— Begin —

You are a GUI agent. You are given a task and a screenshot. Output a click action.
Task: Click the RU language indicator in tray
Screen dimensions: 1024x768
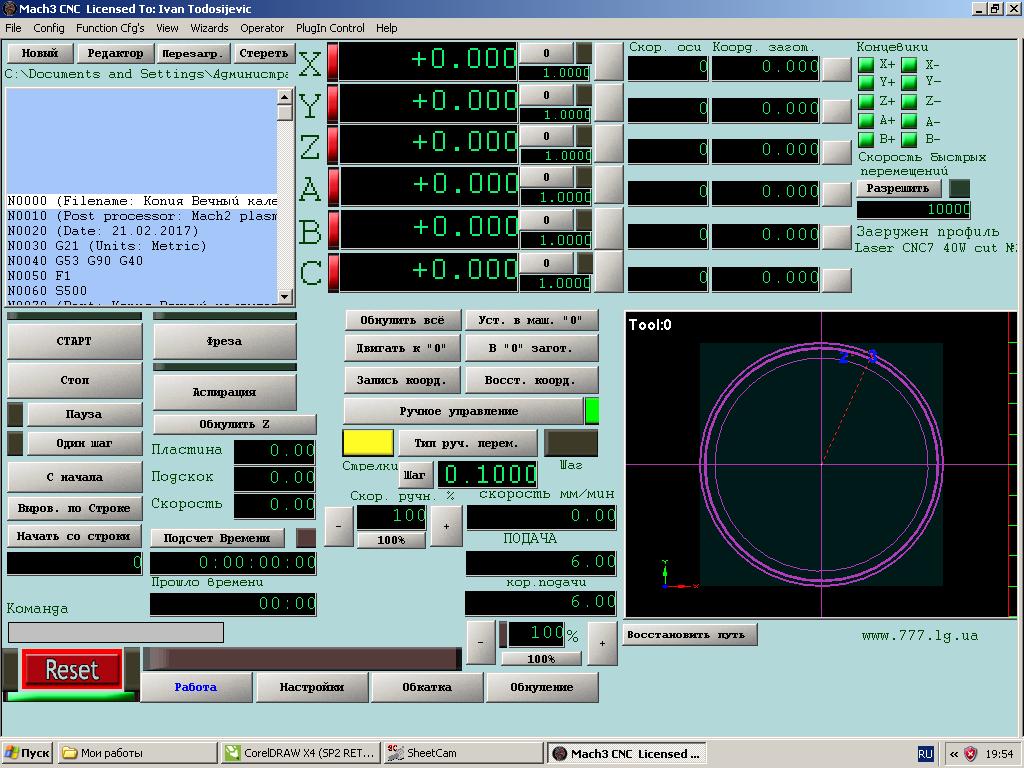pyautogui.click(x=925, y=753)

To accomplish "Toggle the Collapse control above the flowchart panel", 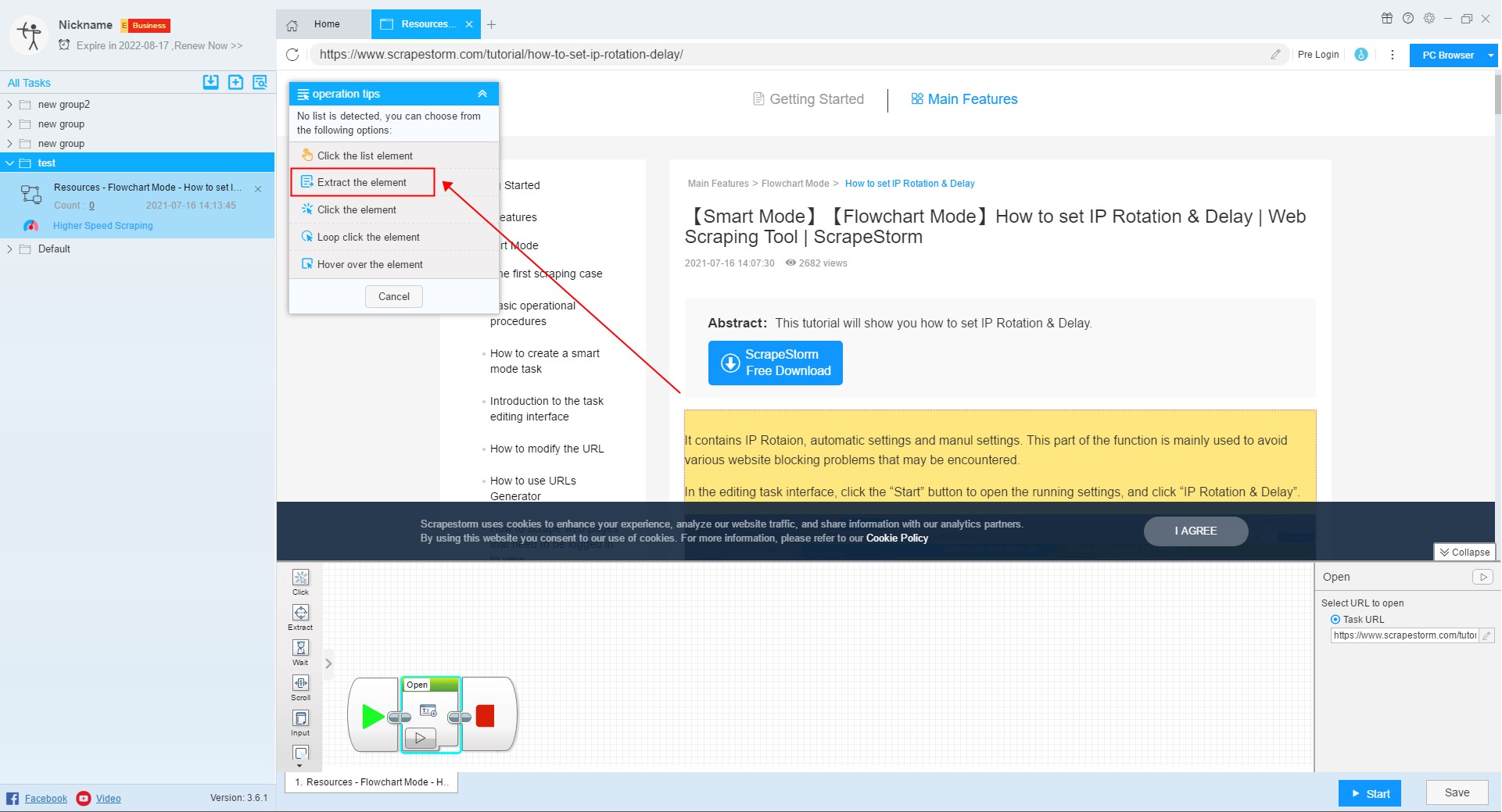I will coord(1464,552).
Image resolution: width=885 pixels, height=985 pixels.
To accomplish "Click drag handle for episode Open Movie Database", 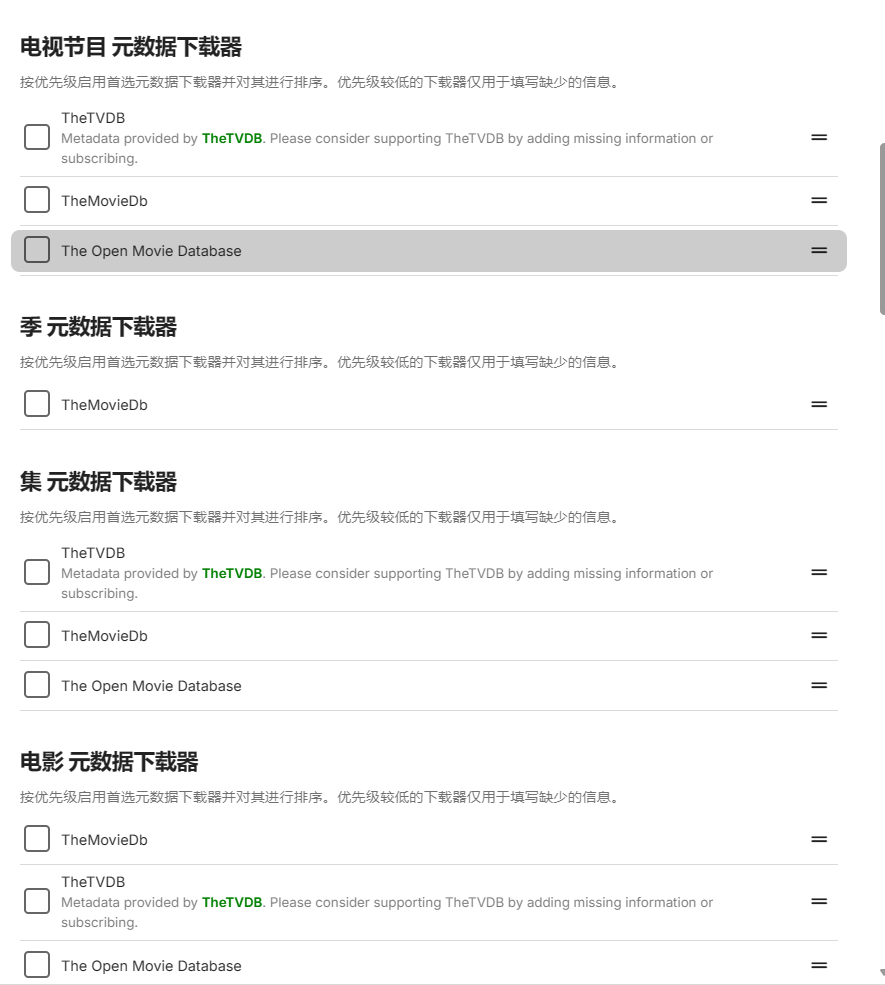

— End —

- **WHAT IS REQUIRED**
Rewrite the part that opens with the line containing "Image resolution: width=885" and runs through the end of the records, changing "drag handle" to "reorder grip" and keeping everything else the same. Leave the pictures out of your answer.

- **FINAL ANSWER**
Image resolution: width=885 pixels, height=985 pixels.
To accomplish "Click reorder grip for episode Open Movie Database", 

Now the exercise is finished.